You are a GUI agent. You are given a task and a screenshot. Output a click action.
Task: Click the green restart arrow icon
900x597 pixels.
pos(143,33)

****

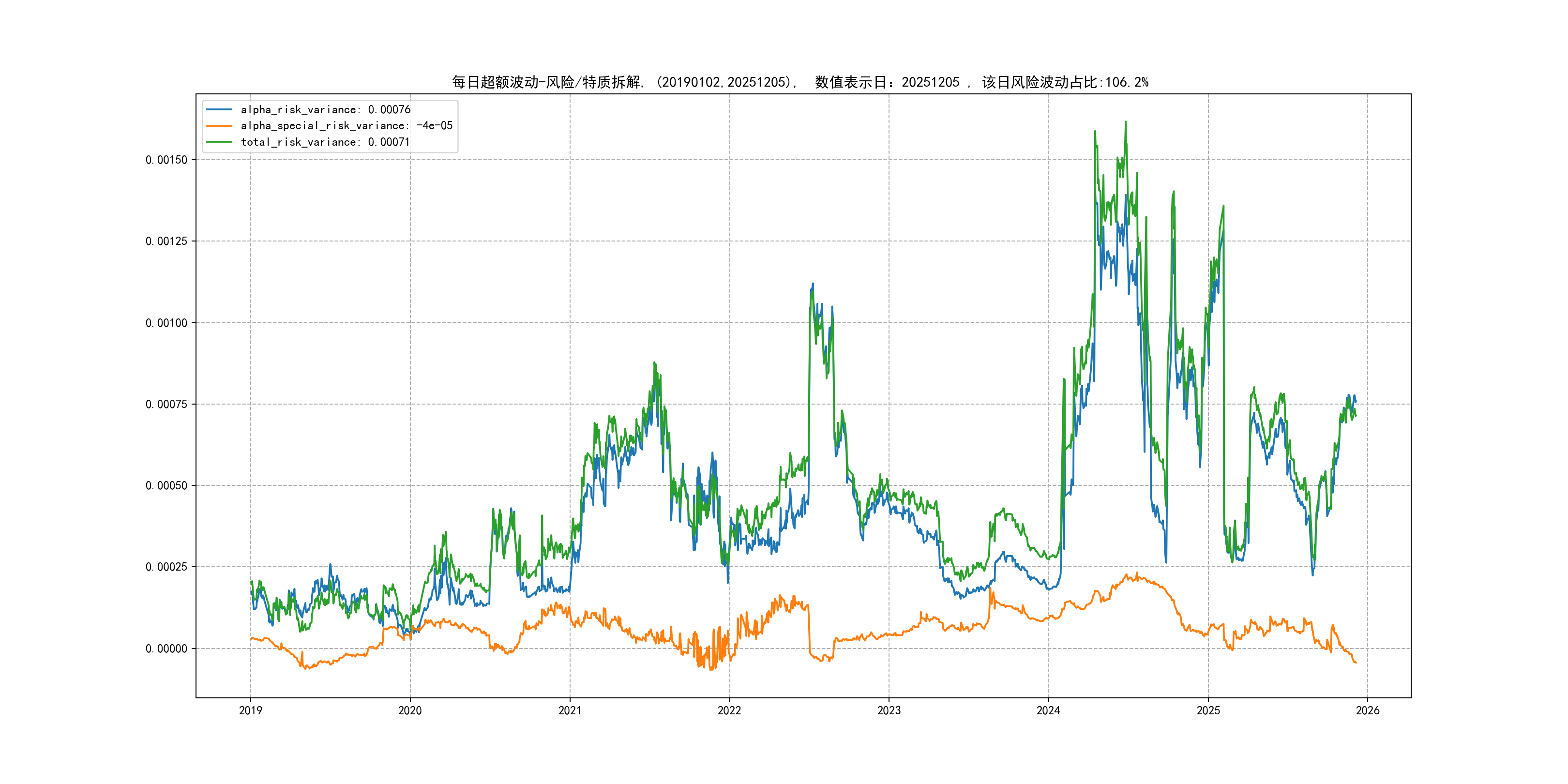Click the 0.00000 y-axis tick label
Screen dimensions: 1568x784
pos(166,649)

****

■ Aim ■
Change "green" to "blue" in the part of the data that opens with the line containing "You are a GUI" and closes with the line containing "pos(143,33)", leaving everything else the same, and give back only those lines.

■ Exercise output ■
You are a GUI agent. You are given a task and a screenshot. Output a click action.
Task: Click the blue restart arrow icon
900x597 pixels.
pos(143,33)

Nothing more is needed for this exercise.